There are other innovations with food that are uniquely Chinese or Li Peng creations.

One of these is the cuboid noodle. A recipe he learnt from a senior chef. It is a tedious process of cubing the noodle after it has been rolled into a sheet. Chef said this, and his recipe for baked noodles, which involves baking the noodle base, wouldn’t be available anywhere else in India.

The other starter of Steamed Veg with Rice Crumb, also involves tough manual work. A mixture of Chinese herbs, Schezuan pepper, lotus roots and cauliflower along with rice powder, which is ground to a powder. The dish is steamed, yet done so carefully that the end product seems sauteed.

Chef was mulling over the fact that he’s put on weight, “Though I spent half of last year losing several kilos.” His grouse was that, “a healthy looking chef’s food you can trust better than thin one, but girls, they like men who look like chopsticks!” Totally oblivious to the future vision of weighing ourselves on bathroom scales, we dug into two large and curly Tiger Prawns that had been marinated in Chinese prawn oil.

And then subsequently into succulent grilled fish and poached fish, (off the Continental menu), to round it with a fabulous Lamb Shank, marinated in Chinese wine and herbs. “Indian lamb is very good.
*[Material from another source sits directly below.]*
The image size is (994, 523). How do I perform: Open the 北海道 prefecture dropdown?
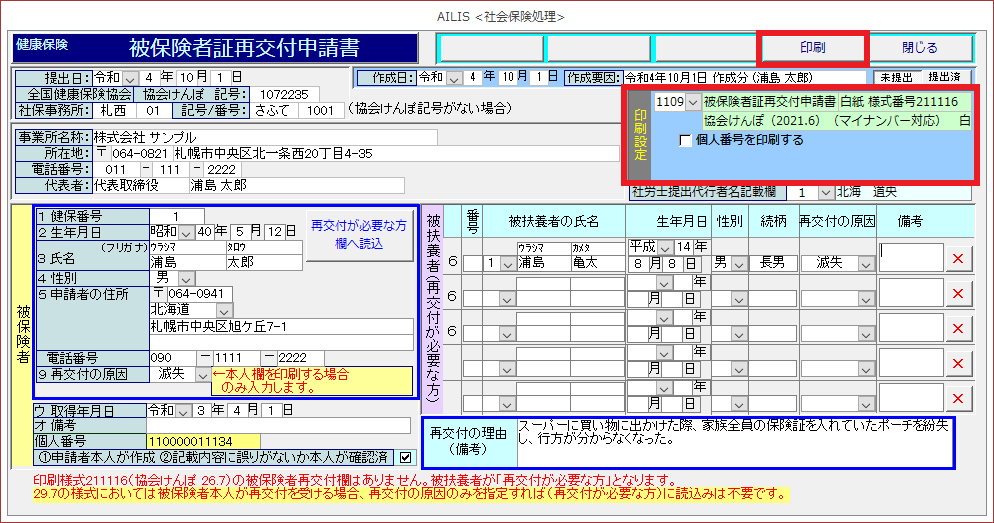coord(223,310)
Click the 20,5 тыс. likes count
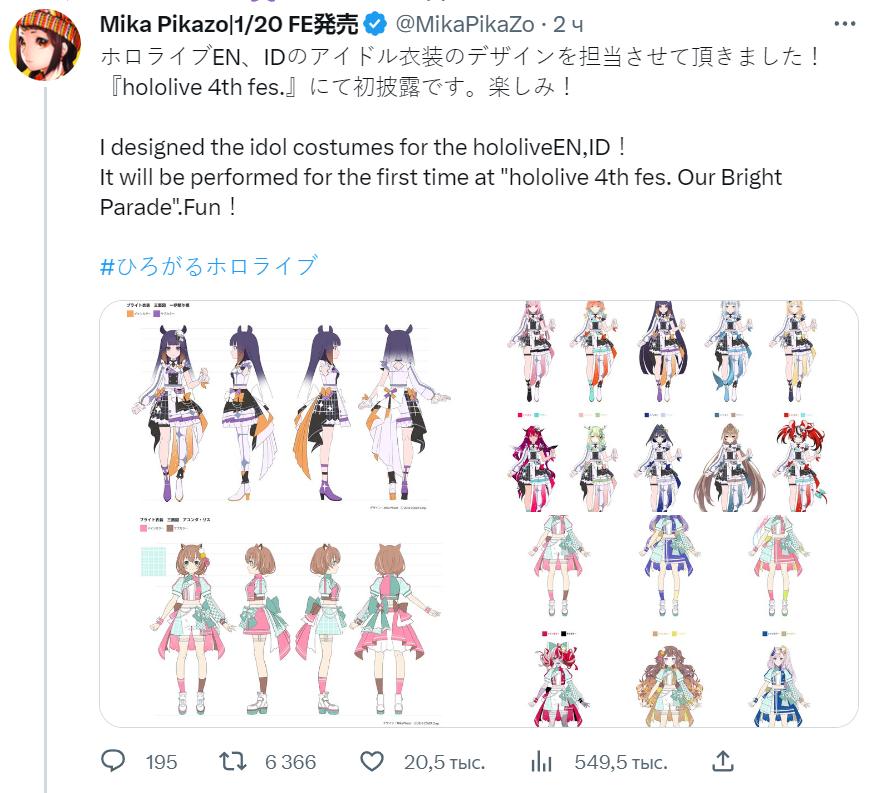The width and height of the screenshot is (883, 793). coord(444,762)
Better than Chinese. It’s very....lam...by,” he said to our sceptical remembrance of mutton curries where we were Sumo wrestling with the meat.

But he couldn’t understand why we insist on drowning everything in heavy spices. “I want to taste the chicken flavour in the chicken.” In China, the Yunan folk tend to add more chillies to their food.

He reminded that dimsums are South Chinese, from Hong Kong side. Beijing has a different kind. While there’s a transparent version of Tomyum flour and potato starch making it shine like glass.

He had been in the kitchen putting his staff through the strenuous art of creating wheat gluten.

The end result was like a small puri, except that instead it crumbling away, it remained elastic, and dipped into sauce, has a strange, interesting food texture like soaked sponge. Not that one would want to consume a soaked sponge, unless it was Good Friday and you were getting vinegar served up the way it was to Christ on the cross. But you get the general drift.